How Are Mental Health And Pain Levels Related, And What Can You Do About It?

pain and menta health

Have you ever had a stressful day that ended with a headache? That’s a small example of how closely our mental health and pain levels are related, and every day researchers uncover new ways the two influence one another. In this post, we talk about some of the more recent findings when it comes to mental health and pain, as well as research-backed ways to manage your mental health.

What the research says about mental health and pain

Before medical technology gained its remarkable level of sophistication, doctors always asked patients about the things going on in their lives. In the 1800s, before CAT scans and MRIs, opioids and epidurals, doctors looked to a patient’s mental health and daily life circumstances to diagnose and treat disease. Illness was frequently met with recommendations to relax at a spa or enjoy a seaside vacation, according to Medline Plus.
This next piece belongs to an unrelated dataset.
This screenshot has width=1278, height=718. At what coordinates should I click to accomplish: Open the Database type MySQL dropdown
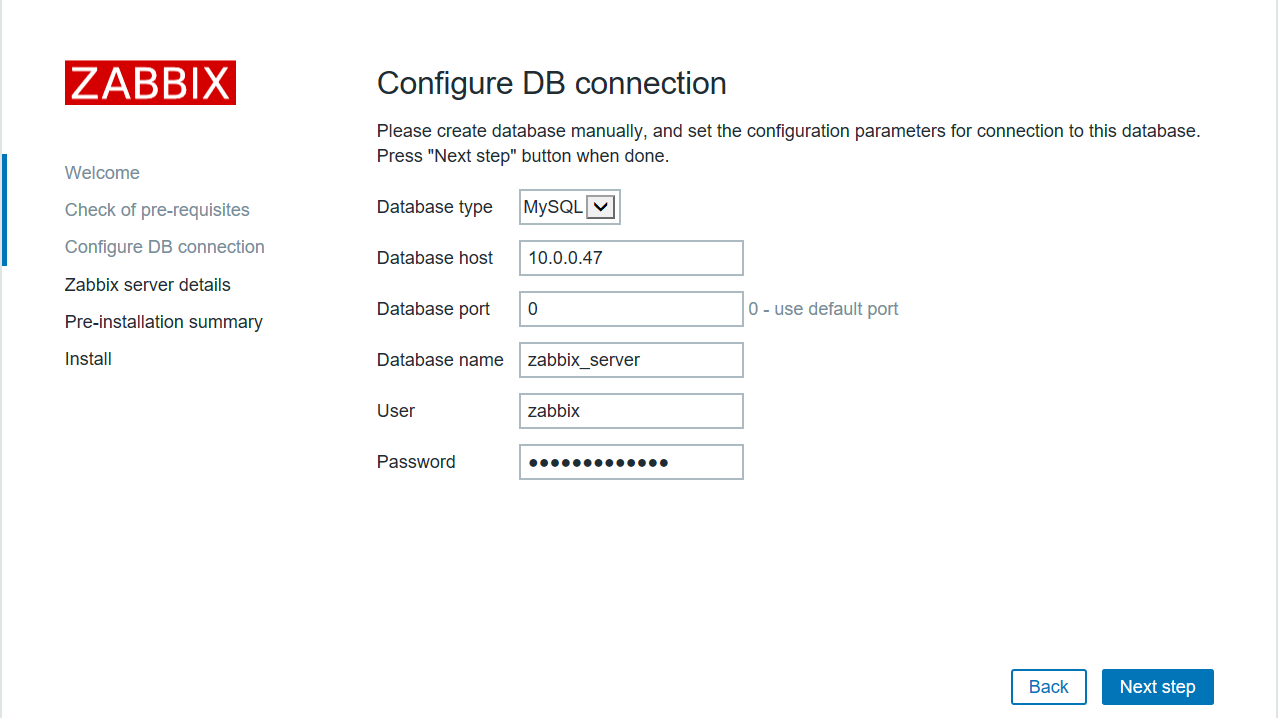(x=570, y=207)
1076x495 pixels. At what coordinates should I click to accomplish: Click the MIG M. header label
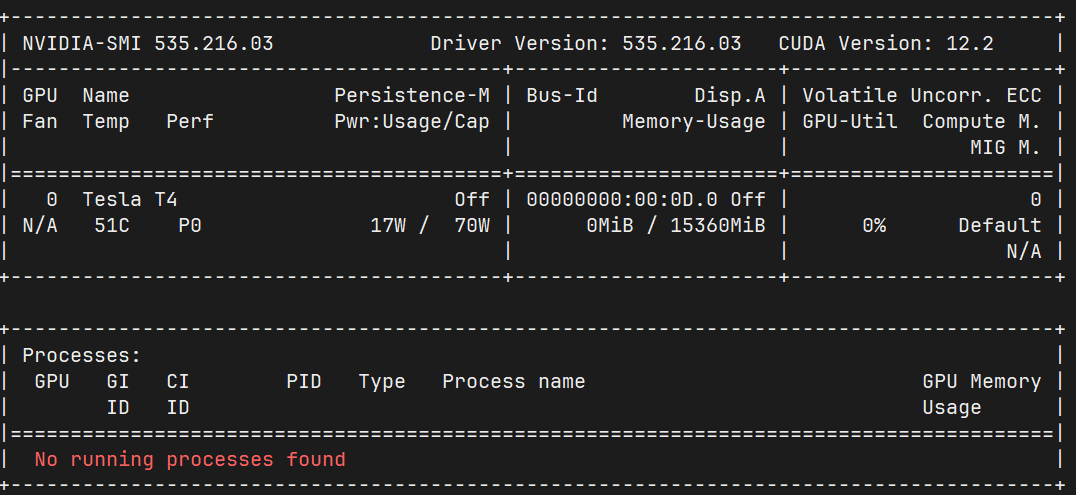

But as medicine advanced, and doctors uncovered the existence of bacteria, antibiotics, and understood more about the development of disease, that historic mind/body connection faded into the background. Over time, the two became completely divorced and many doctors didn’t ask about a patient’s stress levels at all even though research linked poor mental health to everything from chronic pain to high blood pressure, according to WebMD.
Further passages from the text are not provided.